> **YOUR GOAL**: Transcribe exactly everything in the data below from the line containing "Open the more" down to the line containing "Open the 記録を追加する link", both lines included and nothing further.

> **DATA FOR REVIEW**:
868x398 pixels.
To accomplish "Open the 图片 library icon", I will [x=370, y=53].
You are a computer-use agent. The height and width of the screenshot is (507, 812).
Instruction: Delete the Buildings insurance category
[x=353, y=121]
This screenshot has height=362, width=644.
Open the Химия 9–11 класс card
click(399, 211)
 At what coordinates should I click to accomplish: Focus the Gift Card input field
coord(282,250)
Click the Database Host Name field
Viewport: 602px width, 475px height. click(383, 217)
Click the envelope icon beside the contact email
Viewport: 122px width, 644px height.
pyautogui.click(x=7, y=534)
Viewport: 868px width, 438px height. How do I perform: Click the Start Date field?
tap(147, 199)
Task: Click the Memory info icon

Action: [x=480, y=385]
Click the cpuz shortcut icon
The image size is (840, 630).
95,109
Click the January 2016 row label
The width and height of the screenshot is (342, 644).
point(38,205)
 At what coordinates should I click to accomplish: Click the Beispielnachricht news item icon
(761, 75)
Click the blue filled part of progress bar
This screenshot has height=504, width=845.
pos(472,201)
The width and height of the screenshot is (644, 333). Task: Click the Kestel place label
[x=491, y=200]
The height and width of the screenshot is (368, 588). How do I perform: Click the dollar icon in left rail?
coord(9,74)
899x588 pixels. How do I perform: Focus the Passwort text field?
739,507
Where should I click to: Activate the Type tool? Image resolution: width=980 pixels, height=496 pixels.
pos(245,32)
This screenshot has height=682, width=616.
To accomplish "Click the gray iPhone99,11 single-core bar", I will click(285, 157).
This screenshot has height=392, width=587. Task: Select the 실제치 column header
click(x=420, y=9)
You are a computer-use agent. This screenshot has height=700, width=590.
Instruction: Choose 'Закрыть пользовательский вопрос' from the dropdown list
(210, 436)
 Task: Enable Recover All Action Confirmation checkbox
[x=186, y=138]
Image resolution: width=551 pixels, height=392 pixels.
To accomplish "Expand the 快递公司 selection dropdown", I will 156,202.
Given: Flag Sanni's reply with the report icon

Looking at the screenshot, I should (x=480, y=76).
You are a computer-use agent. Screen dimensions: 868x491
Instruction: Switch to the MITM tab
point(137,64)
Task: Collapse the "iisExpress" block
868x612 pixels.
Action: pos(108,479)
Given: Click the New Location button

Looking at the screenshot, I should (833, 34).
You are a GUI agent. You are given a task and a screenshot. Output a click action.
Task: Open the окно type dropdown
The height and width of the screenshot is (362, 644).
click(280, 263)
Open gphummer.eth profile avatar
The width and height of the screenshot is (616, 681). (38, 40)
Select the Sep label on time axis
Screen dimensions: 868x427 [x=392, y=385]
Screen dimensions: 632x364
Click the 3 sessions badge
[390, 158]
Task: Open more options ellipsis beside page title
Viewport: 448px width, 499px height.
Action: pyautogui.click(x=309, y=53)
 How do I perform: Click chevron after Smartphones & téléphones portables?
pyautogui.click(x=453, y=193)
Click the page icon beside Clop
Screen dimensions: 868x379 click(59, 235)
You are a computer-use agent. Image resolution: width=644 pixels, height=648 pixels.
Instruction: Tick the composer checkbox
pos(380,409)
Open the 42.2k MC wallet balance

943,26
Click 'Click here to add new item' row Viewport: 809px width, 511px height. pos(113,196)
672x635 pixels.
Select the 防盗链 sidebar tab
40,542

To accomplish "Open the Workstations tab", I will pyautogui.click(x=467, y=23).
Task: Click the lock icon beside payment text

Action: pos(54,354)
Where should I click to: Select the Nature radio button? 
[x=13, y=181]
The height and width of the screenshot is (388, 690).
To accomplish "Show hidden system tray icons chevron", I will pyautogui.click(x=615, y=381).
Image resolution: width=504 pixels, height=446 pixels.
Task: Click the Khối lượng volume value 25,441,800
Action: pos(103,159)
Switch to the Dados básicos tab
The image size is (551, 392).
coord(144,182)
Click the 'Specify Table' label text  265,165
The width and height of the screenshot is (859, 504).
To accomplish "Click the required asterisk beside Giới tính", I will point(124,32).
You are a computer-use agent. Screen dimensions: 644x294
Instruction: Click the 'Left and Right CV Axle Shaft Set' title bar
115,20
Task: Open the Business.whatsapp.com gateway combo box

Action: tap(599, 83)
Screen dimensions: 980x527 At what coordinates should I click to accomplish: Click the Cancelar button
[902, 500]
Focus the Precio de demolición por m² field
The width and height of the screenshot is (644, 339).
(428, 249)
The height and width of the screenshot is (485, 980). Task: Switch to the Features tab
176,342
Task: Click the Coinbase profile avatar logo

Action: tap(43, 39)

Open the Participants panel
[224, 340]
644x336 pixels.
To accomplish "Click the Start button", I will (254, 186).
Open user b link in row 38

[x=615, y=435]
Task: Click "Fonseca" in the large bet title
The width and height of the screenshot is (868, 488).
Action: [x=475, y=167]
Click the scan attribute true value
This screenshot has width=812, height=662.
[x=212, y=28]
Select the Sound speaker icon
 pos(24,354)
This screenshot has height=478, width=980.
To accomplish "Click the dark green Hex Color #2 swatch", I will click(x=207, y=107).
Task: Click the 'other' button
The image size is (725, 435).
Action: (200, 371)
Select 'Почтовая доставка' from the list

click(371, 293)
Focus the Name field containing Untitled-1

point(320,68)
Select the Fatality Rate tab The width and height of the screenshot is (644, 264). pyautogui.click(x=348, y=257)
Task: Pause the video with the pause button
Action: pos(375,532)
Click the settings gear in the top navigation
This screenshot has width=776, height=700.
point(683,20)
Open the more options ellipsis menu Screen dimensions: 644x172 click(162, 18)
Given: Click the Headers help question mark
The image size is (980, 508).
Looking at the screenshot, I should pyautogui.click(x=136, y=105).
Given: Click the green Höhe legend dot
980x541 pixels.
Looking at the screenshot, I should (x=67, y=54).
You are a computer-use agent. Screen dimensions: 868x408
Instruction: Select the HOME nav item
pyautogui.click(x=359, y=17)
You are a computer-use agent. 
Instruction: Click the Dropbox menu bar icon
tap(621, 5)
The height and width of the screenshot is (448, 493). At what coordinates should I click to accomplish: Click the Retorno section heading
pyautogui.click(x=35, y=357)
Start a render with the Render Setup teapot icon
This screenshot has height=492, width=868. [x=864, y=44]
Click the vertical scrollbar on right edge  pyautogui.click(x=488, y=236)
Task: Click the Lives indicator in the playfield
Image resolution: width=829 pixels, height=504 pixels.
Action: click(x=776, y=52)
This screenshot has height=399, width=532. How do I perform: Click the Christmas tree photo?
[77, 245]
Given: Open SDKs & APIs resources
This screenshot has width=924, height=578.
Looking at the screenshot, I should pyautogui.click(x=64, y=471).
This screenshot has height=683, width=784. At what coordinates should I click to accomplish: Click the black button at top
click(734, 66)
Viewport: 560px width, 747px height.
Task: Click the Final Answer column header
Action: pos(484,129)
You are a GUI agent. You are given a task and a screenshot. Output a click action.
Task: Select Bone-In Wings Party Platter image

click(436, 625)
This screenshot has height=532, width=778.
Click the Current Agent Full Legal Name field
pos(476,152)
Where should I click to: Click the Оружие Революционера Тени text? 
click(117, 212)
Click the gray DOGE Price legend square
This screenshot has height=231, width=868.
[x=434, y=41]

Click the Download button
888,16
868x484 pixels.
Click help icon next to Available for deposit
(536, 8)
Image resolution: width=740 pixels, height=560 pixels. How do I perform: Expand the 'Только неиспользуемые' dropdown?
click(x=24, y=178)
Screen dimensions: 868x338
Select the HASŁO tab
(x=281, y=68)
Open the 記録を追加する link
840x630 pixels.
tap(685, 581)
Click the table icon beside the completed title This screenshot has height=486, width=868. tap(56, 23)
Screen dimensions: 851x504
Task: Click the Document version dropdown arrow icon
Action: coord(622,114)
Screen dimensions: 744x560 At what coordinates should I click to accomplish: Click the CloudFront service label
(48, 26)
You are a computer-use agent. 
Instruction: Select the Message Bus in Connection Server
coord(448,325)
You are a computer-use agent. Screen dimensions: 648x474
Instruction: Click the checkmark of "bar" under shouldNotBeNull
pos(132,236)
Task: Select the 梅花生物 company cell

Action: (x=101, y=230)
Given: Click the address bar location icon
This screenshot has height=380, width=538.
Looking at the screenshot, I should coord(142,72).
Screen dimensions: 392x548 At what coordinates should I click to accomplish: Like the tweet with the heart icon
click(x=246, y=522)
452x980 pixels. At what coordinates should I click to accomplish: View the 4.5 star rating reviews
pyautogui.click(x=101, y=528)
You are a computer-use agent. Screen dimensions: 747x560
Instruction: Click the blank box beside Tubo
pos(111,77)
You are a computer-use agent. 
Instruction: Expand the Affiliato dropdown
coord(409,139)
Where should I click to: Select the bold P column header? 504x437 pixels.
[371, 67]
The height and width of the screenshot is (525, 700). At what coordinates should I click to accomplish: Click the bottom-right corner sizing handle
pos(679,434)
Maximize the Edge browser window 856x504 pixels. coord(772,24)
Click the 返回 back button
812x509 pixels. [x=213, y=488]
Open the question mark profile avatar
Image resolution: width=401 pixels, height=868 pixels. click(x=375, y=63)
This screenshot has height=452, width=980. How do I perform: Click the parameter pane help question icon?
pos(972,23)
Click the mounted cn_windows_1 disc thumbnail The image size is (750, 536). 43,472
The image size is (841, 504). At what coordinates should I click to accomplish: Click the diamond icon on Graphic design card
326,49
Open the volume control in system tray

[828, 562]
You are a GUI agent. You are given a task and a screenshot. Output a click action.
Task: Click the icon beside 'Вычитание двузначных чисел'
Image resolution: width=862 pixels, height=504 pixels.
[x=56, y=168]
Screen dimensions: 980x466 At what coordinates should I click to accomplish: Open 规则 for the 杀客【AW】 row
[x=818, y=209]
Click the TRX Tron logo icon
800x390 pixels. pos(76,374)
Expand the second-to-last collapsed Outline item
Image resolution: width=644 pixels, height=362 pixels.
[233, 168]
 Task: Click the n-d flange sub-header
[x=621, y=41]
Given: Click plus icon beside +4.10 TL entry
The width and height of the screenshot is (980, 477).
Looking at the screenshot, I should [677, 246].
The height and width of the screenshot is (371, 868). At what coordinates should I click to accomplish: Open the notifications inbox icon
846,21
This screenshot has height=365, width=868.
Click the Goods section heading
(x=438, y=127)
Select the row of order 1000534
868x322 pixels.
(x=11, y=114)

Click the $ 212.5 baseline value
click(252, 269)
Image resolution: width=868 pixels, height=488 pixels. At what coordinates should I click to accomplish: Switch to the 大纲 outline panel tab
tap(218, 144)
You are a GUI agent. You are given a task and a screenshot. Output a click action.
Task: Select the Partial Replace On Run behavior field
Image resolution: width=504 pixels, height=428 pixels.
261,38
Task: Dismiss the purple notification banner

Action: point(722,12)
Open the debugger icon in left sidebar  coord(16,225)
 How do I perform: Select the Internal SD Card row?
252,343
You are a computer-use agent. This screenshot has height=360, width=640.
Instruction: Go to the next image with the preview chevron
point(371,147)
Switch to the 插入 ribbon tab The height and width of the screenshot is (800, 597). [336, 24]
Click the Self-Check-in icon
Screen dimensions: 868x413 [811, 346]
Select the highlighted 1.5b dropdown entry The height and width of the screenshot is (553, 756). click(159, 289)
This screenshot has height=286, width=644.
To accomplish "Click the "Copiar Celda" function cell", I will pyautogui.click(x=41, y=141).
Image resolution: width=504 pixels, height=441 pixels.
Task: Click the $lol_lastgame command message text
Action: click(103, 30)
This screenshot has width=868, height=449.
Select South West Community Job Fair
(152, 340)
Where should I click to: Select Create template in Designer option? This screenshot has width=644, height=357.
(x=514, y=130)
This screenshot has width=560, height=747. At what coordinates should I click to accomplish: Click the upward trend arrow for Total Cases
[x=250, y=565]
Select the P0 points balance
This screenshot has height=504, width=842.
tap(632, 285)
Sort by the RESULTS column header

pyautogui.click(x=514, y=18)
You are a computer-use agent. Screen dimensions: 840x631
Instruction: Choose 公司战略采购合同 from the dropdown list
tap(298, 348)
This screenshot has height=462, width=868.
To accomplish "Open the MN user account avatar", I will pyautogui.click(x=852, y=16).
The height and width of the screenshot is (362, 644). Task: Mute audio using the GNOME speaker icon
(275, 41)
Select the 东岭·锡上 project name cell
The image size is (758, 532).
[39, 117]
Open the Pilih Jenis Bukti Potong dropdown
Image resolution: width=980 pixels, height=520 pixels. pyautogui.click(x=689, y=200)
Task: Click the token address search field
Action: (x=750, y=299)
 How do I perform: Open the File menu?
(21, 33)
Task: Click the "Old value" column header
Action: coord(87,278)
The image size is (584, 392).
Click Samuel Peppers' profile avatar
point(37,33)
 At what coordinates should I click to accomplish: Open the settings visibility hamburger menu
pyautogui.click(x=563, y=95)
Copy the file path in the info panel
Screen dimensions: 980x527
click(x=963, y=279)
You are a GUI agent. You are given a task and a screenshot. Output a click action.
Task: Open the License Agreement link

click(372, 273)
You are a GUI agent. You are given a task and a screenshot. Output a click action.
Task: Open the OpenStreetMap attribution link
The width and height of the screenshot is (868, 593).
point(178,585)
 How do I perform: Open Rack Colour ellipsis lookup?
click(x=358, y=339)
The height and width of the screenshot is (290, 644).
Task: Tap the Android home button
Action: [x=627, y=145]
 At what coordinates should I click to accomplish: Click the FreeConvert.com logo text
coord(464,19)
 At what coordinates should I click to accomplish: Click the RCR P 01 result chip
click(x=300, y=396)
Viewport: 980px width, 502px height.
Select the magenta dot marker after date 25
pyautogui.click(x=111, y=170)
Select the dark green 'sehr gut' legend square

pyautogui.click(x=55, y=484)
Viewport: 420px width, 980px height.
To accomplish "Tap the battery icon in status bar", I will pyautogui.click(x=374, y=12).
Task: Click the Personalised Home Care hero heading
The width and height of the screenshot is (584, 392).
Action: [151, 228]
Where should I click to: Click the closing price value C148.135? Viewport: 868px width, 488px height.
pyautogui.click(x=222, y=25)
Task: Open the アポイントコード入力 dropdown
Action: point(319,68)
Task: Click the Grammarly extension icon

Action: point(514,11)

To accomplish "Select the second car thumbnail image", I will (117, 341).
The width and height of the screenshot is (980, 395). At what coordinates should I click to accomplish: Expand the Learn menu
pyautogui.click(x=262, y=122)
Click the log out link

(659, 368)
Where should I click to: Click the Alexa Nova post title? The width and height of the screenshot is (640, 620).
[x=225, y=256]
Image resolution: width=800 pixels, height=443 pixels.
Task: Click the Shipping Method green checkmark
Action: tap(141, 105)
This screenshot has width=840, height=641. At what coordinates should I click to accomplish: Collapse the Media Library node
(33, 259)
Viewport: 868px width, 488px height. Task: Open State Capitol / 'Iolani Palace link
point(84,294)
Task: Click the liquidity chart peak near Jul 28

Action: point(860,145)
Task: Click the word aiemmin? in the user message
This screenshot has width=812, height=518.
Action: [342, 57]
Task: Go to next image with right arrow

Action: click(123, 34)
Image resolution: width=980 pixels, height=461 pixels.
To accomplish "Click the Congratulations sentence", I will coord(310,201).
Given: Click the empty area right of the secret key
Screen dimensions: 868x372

> **RESULT OF THIS TASK**:
Open the more options ellipsis menu Screen dimensions: 644x172 click(162, 18)
Given: Click the Headers help question mark
The image size is (980, 508).
Looking at the screenshot, I should pyautogui.click(x=136, y=105).
Given: Click the green Höhe legend dot
980x541 pixels.
Looking at the screenshot, I should (x=67, y=54).
You are a computer-use agent. Screen dimensions: 868x408
Instruction: Select the HOME nav item
pyautogui.click(x=359, y=17)
You are a computer-use agent. 
Instruction: Click the Dropbox menu bar icon
tap(621, 5)
The height and width of the screenshot is (448, 493). At what coordinates should I click to accomplish: Click the Retorno section heading
pyautogui.click(x=35, y=357)
Start a render with the Render Setup teapot icon
This screenshot has height=492, width=868. [x=864, y=44]
Click the vertical scrollbar on right edge  pyautogui.click(x=488, y=236)
Task: Click the Lives indicator in the playfield
Image resolution: width=829 pixels, height=504 pixels.
Action: click(x=776, y=52)
This screenshot has height=399, width=532. How do I perform: Click the Christmas tree photo?
[77, 245]
Given: Open SDKs & APIs resources
This screenshot has width=924, height=578.
Looking at the screenshot, I should pyautogui.click(x=64, y=471).
This screenshot has height=683, width=784. At what coordinates should I click to accomplish: Click the black button at top
click(734, 66)
Viewport: 560px width, 747px height.
Task: Click the Final Answer column header
Action: pos(484,129)
You are a GUI agent. You are given a task and a screenshot. Output a click action.
Task: Select Bone-In Wings Party Platter image

click(436, 625)
This screenshot has height=532, width=778.
Click the Current Agent Full Legal Name field
pos(476,152)
Where should I click to: Click the Оружие Революционера Тени text? 
click(117, 212)
Click the gray DOGE Price legend square
This screenshot has height=231, width=868.
[x=434, y=41]

Click the Download button
888,16
868x484 pixels.
Click help icon next to Available for deposit
(536, 8)
Image resolution: width=740 pixels, height=560 pixels. How do I perform: Expand the 'Только неиспользуемые' dropdown?
click(x=24, y=178)
Screen dimensions: 868x338
Select the HASŁO tab
(x=281, y=68)
Open the 記録を追加する link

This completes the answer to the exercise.